We have entered the 1940s. Tomas has quit drinking after receiving treatment by a psychoanalyst in Stockholm. Maj knows that she should be pleased that he has achieved this for her and Anita, but the threat of a relapse is constantly looming. And the war that shadows everything. Tomas is called up for military service, leaving Maj at home alone with the child and the anxiety. How a bomb could fall and wipe out everything. Anita is growing fast. The doctor says that Maj must immediately stop breastfeeding, now that she has a baby on the way. She knows this but still, what does the doctor know about the power to comfort.
And then Maj's mother dies. Mamma Elin, who never even got to meet her granddaughter, because of the illness. She can't cry, not even at the funeral; if she would let anything out she would break. And she must remain strong, always. Fight the overcoming dizziness.

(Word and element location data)
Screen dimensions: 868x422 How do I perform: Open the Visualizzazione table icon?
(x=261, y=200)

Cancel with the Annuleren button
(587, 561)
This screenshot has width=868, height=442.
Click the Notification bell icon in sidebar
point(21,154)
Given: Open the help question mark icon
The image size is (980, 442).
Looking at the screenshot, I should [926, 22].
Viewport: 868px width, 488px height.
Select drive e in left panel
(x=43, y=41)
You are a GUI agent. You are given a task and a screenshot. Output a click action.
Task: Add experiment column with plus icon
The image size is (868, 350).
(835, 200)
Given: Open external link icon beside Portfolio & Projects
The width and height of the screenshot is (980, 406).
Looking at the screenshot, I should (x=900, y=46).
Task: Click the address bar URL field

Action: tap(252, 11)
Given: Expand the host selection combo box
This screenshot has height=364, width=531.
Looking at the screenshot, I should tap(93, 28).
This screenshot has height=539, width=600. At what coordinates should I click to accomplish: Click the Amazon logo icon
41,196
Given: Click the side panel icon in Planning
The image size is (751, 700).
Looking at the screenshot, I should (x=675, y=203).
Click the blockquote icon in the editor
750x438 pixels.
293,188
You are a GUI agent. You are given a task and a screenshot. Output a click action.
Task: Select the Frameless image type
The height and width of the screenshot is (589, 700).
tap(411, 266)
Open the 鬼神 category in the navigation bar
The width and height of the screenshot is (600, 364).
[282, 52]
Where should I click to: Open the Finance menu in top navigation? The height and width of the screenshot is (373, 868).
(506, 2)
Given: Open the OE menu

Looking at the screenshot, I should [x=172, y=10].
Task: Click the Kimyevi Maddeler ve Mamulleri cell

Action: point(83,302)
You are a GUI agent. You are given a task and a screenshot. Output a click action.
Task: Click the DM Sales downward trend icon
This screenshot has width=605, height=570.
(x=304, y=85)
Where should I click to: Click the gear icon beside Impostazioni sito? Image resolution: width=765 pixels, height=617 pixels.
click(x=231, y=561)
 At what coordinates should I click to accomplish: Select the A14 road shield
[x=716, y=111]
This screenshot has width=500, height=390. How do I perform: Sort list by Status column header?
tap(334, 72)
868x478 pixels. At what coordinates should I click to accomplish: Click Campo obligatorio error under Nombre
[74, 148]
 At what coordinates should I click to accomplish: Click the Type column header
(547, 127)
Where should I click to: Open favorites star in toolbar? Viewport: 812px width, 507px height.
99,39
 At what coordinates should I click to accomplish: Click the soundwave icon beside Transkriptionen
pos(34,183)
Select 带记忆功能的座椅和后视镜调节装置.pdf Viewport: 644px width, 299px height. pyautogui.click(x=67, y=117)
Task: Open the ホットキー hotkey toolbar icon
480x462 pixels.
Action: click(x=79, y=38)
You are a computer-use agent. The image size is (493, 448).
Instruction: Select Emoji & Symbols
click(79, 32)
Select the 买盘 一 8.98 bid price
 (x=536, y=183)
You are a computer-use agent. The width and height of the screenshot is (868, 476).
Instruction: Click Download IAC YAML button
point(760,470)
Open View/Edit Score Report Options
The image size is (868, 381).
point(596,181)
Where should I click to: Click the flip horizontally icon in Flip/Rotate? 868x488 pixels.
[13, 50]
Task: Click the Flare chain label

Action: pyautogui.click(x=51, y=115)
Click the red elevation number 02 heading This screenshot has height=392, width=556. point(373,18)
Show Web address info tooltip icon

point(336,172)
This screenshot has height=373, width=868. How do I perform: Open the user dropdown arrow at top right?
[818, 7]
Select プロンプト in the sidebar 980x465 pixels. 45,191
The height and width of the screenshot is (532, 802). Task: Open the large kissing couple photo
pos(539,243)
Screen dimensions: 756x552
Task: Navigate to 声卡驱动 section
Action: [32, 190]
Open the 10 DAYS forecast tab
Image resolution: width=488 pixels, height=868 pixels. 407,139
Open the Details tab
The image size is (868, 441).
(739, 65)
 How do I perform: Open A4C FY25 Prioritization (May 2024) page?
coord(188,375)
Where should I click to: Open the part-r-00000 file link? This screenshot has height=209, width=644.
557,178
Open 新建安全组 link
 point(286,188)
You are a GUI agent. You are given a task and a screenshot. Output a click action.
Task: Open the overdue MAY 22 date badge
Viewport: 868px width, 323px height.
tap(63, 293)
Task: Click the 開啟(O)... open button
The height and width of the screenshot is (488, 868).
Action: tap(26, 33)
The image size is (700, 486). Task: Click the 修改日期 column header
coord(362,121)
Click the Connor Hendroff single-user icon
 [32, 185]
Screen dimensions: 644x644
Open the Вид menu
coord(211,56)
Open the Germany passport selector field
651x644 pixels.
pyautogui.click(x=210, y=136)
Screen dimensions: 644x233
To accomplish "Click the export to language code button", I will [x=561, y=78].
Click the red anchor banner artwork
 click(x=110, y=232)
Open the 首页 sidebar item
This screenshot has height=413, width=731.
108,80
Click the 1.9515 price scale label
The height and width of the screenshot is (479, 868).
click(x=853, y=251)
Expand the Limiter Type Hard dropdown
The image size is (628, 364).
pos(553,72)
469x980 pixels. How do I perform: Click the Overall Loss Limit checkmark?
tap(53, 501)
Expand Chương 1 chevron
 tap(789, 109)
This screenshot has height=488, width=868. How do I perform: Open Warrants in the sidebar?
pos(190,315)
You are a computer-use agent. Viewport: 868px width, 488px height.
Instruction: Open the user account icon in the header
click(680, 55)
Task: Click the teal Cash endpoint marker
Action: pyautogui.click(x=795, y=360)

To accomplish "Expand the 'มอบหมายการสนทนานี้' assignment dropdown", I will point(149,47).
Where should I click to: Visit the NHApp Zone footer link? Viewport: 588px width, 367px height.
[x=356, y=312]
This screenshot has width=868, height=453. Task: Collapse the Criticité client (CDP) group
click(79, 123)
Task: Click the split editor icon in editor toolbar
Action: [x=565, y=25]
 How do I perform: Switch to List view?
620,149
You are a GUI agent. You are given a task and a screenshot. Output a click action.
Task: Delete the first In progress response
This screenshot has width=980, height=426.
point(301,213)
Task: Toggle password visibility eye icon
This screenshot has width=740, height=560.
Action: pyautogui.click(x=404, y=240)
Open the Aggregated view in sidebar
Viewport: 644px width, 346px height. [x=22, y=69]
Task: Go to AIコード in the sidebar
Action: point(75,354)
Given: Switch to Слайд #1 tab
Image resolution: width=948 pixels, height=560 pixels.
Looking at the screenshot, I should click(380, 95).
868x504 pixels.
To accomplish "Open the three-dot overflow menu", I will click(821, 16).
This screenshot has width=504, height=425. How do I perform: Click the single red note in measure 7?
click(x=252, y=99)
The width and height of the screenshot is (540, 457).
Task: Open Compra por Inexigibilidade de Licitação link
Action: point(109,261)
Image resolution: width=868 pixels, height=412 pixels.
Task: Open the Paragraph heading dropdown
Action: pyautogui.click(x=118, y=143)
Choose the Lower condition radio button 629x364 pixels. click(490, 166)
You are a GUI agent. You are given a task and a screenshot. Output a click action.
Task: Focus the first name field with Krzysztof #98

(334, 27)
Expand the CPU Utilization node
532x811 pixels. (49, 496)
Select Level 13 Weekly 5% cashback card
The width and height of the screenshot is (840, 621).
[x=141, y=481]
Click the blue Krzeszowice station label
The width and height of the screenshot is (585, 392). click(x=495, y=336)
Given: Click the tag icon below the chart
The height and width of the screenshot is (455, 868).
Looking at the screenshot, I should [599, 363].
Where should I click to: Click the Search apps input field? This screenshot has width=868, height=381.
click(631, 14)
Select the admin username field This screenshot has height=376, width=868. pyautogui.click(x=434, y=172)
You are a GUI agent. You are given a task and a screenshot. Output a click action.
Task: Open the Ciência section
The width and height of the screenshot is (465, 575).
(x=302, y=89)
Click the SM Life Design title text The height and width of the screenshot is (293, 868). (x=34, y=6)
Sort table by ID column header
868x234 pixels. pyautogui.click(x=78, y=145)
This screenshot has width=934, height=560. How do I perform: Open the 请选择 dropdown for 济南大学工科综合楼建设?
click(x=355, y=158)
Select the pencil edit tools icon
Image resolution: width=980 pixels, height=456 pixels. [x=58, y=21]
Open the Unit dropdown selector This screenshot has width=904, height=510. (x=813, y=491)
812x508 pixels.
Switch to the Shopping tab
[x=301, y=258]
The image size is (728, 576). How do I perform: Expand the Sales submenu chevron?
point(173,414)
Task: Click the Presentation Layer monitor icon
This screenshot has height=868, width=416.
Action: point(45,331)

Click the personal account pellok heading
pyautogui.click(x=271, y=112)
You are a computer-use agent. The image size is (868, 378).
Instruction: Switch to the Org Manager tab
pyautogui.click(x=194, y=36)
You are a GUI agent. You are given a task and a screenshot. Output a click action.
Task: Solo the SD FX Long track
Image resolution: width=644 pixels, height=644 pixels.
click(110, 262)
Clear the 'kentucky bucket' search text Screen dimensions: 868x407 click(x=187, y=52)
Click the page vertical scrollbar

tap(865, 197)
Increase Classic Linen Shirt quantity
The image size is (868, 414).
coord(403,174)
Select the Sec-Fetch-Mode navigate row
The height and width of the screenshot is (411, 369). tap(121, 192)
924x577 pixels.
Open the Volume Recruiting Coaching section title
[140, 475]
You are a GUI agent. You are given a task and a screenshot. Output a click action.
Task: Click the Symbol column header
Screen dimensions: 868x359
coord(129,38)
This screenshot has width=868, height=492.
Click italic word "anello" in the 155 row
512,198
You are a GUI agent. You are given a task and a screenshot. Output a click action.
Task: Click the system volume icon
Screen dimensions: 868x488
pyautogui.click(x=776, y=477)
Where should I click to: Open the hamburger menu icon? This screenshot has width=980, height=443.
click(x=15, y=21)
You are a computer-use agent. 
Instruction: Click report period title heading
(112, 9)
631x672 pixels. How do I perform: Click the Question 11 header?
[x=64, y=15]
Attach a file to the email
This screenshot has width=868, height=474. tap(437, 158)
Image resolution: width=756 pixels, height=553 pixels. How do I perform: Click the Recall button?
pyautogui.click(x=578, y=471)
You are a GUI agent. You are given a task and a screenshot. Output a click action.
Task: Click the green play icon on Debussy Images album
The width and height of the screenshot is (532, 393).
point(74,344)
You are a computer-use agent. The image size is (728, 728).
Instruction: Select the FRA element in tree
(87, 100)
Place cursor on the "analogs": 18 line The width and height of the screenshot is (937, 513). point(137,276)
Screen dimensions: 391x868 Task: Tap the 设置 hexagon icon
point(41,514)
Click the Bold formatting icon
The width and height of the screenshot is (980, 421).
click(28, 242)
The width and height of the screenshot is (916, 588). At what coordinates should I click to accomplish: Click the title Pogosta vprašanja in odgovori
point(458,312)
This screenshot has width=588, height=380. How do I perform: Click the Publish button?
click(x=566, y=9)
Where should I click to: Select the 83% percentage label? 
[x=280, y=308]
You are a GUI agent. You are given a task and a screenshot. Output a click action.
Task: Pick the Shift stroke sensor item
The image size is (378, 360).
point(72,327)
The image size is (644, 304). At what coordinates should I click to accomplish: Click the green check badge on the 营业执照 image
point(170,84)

### What this task involves
In the text about Maj, where did the psychoanalyst who treated Tomas practice?

### Exercise result
In Stockholm.